DSM-IV includes the category of ADHD in partial remission for individuals (especially adolescents and adults) who currently have symptoms but no longer meet full criteria. The net effect of developmental changes is to make it more difficult for children with ADHD to meet criteria for the disorder as they get older. Although this reflects the true remission of the disorder to some extent, it may also be because of the use of insensitive diagnostic criteria.

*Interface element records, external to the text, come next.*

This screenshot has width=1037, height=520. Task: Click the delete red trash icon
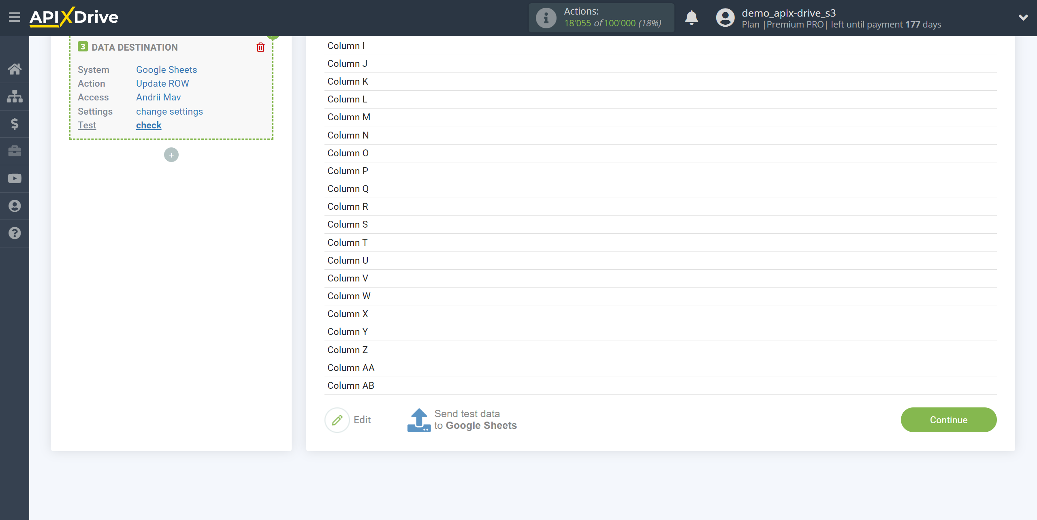(x=260, y=47)
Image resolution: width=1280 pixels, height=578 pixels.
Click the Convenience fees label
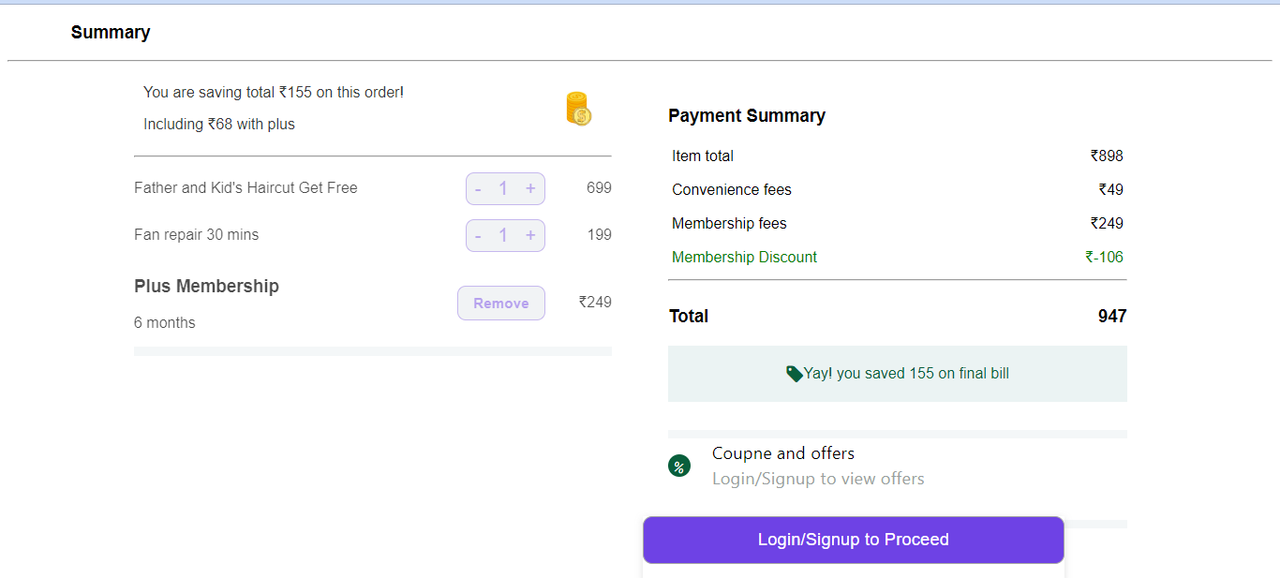coord(731,190)
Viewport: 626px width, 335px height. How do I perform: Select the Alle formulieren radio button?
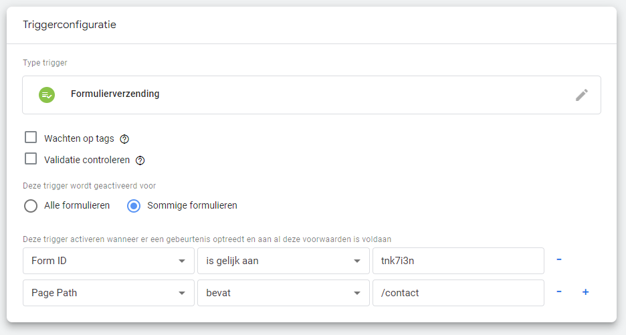point(31,206)
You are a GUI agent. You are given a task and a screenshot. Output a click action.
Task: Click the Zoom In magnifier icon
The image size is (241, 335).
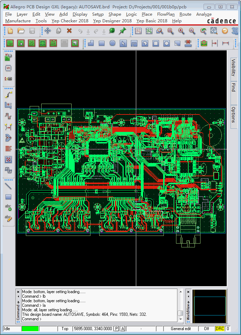[181, 31]
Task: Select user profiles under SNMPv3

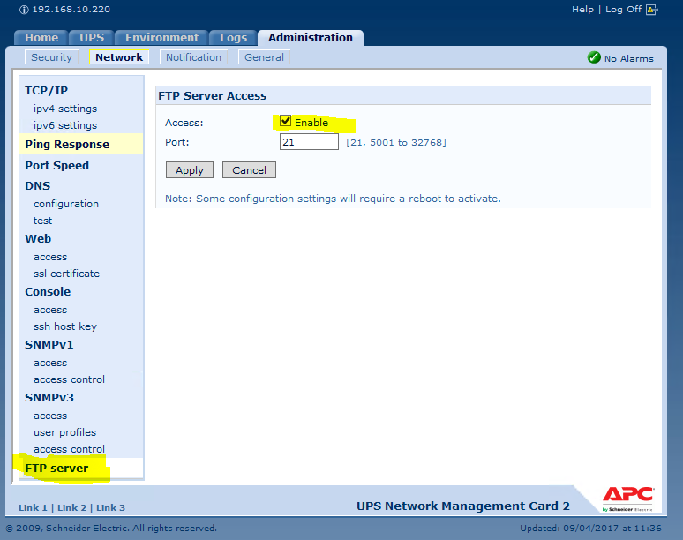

For example, Barkley and colleagues23 examined the utility of DSM criteria for ADHD when used with adults, and they showed that only 6 to 8 symptoms were required to diagnose ADHD in adults. (DSM-IV stipulates that 12 symptoms must be present to diagnose ADHD.) The single symptom of "often being distractible" was sufficient to differentiate ADHD from typically developing adults while 5 to 7 more symptoms were needed to discriminate those with ADHD from clinic-referred adults. Inattention and verbal impulsivity symptoms were the best discriminators between patients with ADHD and clinical controls.23 Barkley's work as well as the work of others on the developmental sensitivity of ADHD symptoms has clear implications for the development of DSM-V.

Also relevant to DSM-V, the age-of-onset criterion (onset before 7 years) has virtually no empirical support.56 Other investigators have argued that the onset criterion should be broadened to include midadolescence or more generically phrased as "onset in childhood."23

Finally, as a function of educational and occupational impairments, clinicians may be asked to make recommendations concerning the need for and types of accommodations for those settings. In addition to a need for the clinician to be familiar with the standards of the Americans with Disabilities Act, which is required for obtaining such accommodations, it will also be important for future research to consider which accommodations are effective. For as often as they are used, there is remarkably little evidence that "extra time on tests" and/or "testing in a quiet, nondistracting environment" are effective for adults with ADHD.